WHAT YOU WILL DO:
1) In the court judgment excerpt, in what year did DW3 begin staying on the land?
2) List every statutory provision and case that the court judgment excerpt says Counsel for the Plaintiff relied on in the submissions.
3) Extend the court judgment excerpt, beginning after its final sentence.

PASSAGE:
----

15. DW3 is Julius Ambeyi, who upon being sworn adopted his witness statement dated 25th April, 2019 as his evidence-in-chief. In summary, DW3 stated that he is a member of Ishieywe group and occupies Soy/Soy (Navillus) block 70 Sub-plot Provisional No. 119. That he started staying there in 2006 and met the Defendant who was a caretaker. He stated that he came to know Pius Netia when he started constructing rentals, but has always known that the land belonged to him. He stated that he does not know the Plaintiff and has never known him since he relocated there.
16. The witness was not cross-examined and the Defendant closed his case. The court then directed parties to file their written submissions.
Submissions: Plaintiff’s Submissions 17. In the Plaintiff’s Submissions dated 11th June, 2024 Counsel started by giving a summary of the case herein. Counsel then submitted that under Section 26(1) of the Land Registration Act, a Certificate of Title is prima facie proof that the named proprietor is the absolute and indefeasible owner. He submitted that the Plaintiff had proved that the land was allocated to him, and the court should thus find. He pointed out that the Defendant had admitted he was not the owner and Pius Netia had not proved that the land was allocated to him. Counsel argued that orders cannot issue in favour of a witness or a person not part to a suit. Counsel submitted that the Defendant called him a land grabber but led no evidence in support of his allegation. Counsel relied on Daudi Kiptugen vs Commissioner of Lands & 5 Others (2016) eKLR, Philemon L. Wambia vs Gaitano Lusitsa Mukofi & 2 Others (2019) eKLR. On costs, Counsel submitted that they follow the event per Section 27(1) of the Civil Procedure Act. Counsel asked for the prayers as set out in the plaint and costs of the suit.

----

PROVIDED MATERIAL:
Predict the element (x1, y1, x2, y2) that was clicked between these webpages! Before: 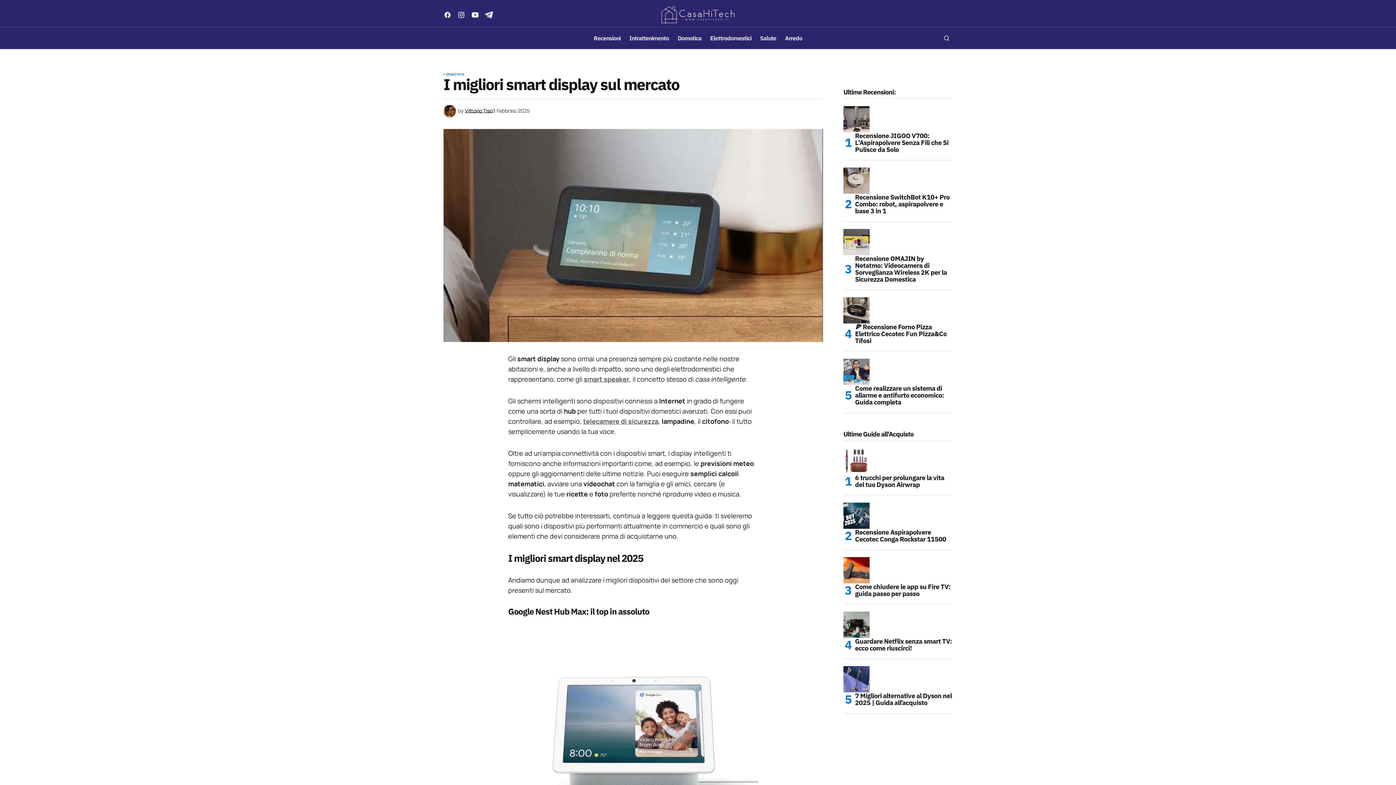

----

ANSWERS TO EACH TASK:
1) 2006

2)
- Section 26(1) of the Land Registration Act
- Daudi Kiptugen vs Commissioner of Lands & 5 Others (2016) eKLR
- Philemon L. Wambia vs Gaitano Lusitsa Mukofi & 2 Others (2019) eKLR
- Section 27(1) of the Civil Procedure Act

3)
Defendant’s Submissions 18. The Defendant’s Submissions are dated 8th July, 2024. Counsel submitted that the Plaintiff did not show the process through which he acquired the tile, but only jumped to the issuance of the title. For this reason, Counsel submitted that the Plaintiff does not hold good title. Counsel relied on Mike Maina Kamau vs Attorney General (2017) eKLR and Daudi Kiptugen vs Commissioner of Lands (Supra). Counsel further submitted that the Defendant admitted that he had no interest in the suit property. He argued that Pius Netia is the one who had an interest in the suit property and was claiming ownership thereto, thus the Defendant is not a proper party to this suit. Counsel relied on Zephir Holdings Limited vs Mimosa Plantations Limited, Jeremiah Matagato & Ezekiel Misango Mutisya (2014) eKLR, Apex International Limited & Anglo-Leasing & Finance International Limited vs Kenya Anti-Corruption Commission (2012) eKLR. Counsel prayed that the entire suit be dismissed with costs.
Analysis and Determination 19. I have considered the pleadings, the evidence tendered and submissions filed, and I am of the view that the only issues for determination are:i.Whether the Plaintiff is entitled to the reliefs sought in the plaint; andii.Who should bear the cost of the suit?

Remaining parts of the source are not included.